Due to his irascible personality, it didn’t take long for Verhoeven to turn against a good part of his stars and collaborators, especially Peter Weller. Actor and director were constantly arguing and seemed to disagree on nothing. To top it off, Weller was so into character that he asked to be addressed only as Murphy or Robo, which Verhoeven found absurd. A few weeks into filming, and after a back and forth that almost ended in fist bumps, Orion considered that it was better to start from scratch, and called Lance Henriksen to play Robocop.

In that hiatus, the production continued filming, with stunt coordinator Gary Combs inside the robotic suit. Eventually, Verhoeven and Weller made amends. The director confessed that in the Netherlands he directed films with a very heavy hand, but he understood that this was not the way in Hollywood. And so it was that, little by little, the filming experienced a climate of greater peace, and the project went ahead without further surprises.

As the director so feared, the making of the armor was the hardest test. The person in charge of the design was Rob Bottin, who carried out dozens of designs. As a reference for what he was looking for, Bottin studied the movements of C3PO, one of the main androids in Star Wars. Finally, the team developed the final visual idea, and made seven suits of armor, which cost almost a million dollars of the 13 that the film had budgeted.

When it came to fitting Weller into the suit for the first time, the team took almost eleven hours, a time that took them to refine design issues to make it easier to put on. The actor deeply hated that armor in which he could move much less than expected and that made him perspire so much that he lost a kilo and a half per day (eventually, some ventilation devices had to be installed on the armor). In a note, Weller recalled that suit: “It was the hardest thing I’ve ever done in my life, and I think it might be the hardest thing anyone has ever done.”
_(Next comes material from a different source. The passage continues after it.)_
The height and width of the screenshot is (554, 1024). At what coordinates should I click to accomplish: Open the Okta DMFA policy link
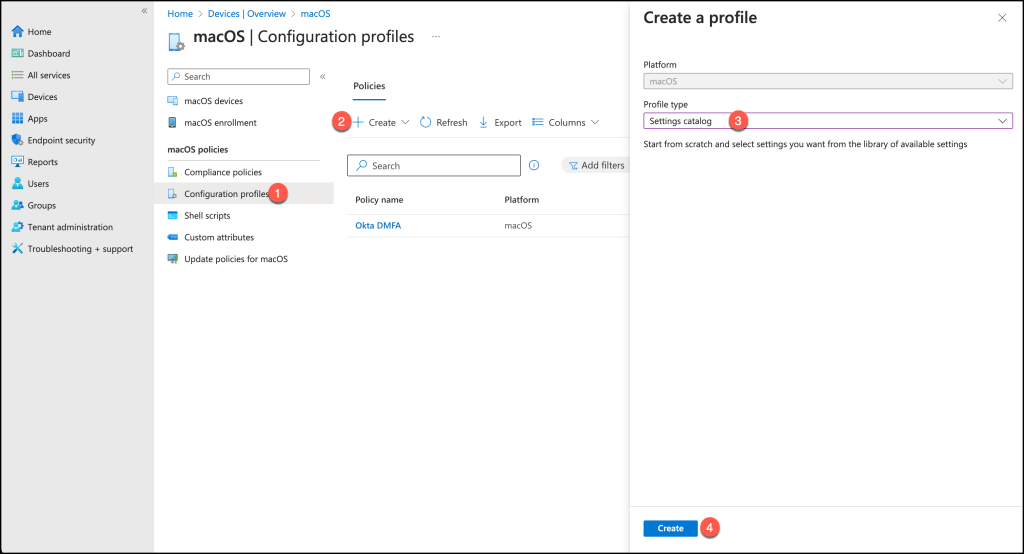[x=378, y=226]
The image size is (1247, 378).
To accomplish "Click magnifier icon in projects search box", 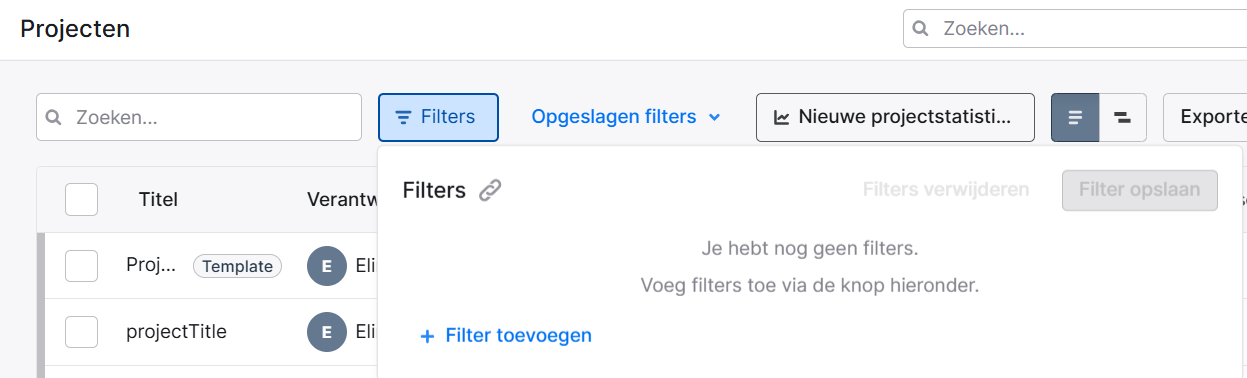I will (x=55, y=117).
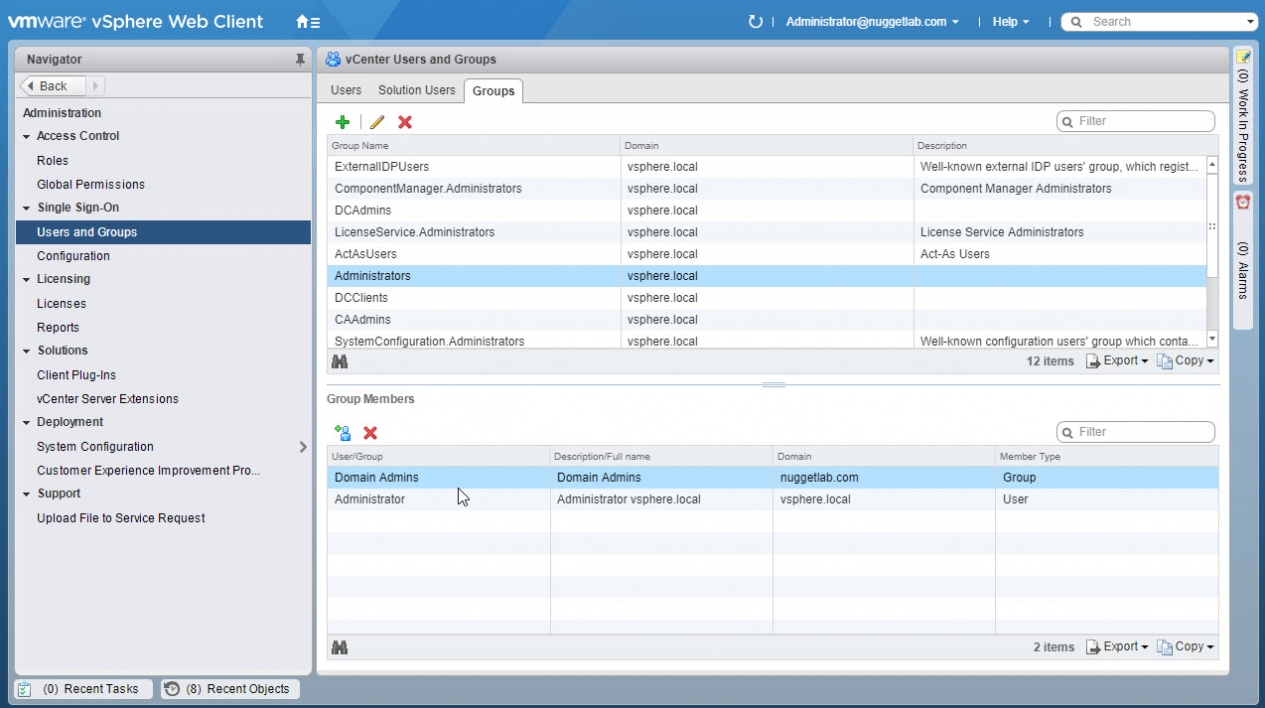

Although Orion had a lot of faith in Robocop, his success far exceeded expectations. The Dutchman put the emphasis on excessive violence (in this way seeking to underline the absurdity of the matter), without losing sight of that sharp gaze on the danger of privatized justice, and even encouraged himself to reflect on concepts as complex as the ethereal condition of the soul and where it resides. And to those ingredients, Verhoeven wrapped them with an overwhelming staging full of action.

Robocop Scene (1987)

Robocop Scene (1987)

The producers were concerned about the excessive violence of the title, and even more, they were afraid to turn against the police, due to such a brutal representation of force. But when Robocop debuted in July 1987, audiences were ecstatic about this visceral portrait of the near future, with moviegoers flocking to theaters to watch and watch the film; Verhoeven, in fact, knew that many cops enjoyed his story, especially the scene in which the protagonist reads Boddicker the rights as he throws him into several glass walls.

Despite the difficulties, and the bad relationship he had with his actors, Verhoeven was able to achieve his first great success in Hollywood, a path that led him to make other great films such as Low instincts, The avenger of the future or Invasion.

Not intending to waste any time, Orion launched a sequel to Robocop, but Verhoeven was not part of the project. Over time, a third part also arrived, some cartoon series, as well as comics, novels, video games, toys and even a remake in 2014.

With the exception of the sequel, directed by Irvin Kershner, the rest of these continuations and adaptations were not of the best quality. None of them achieved the impact of the original piece, and Verhoeven’s speech soon liquefied in the hands of other authors who, mistakenly, thought that Robocop had triumphed only by its violence. But meeting again in this 2022 with the first film puts into perspective the value of a director who, with more impetus than political correctness, was encouraged to show the ashes of a burning society, hand in hand with a protagonist who, in the loss of his humanity finds itself.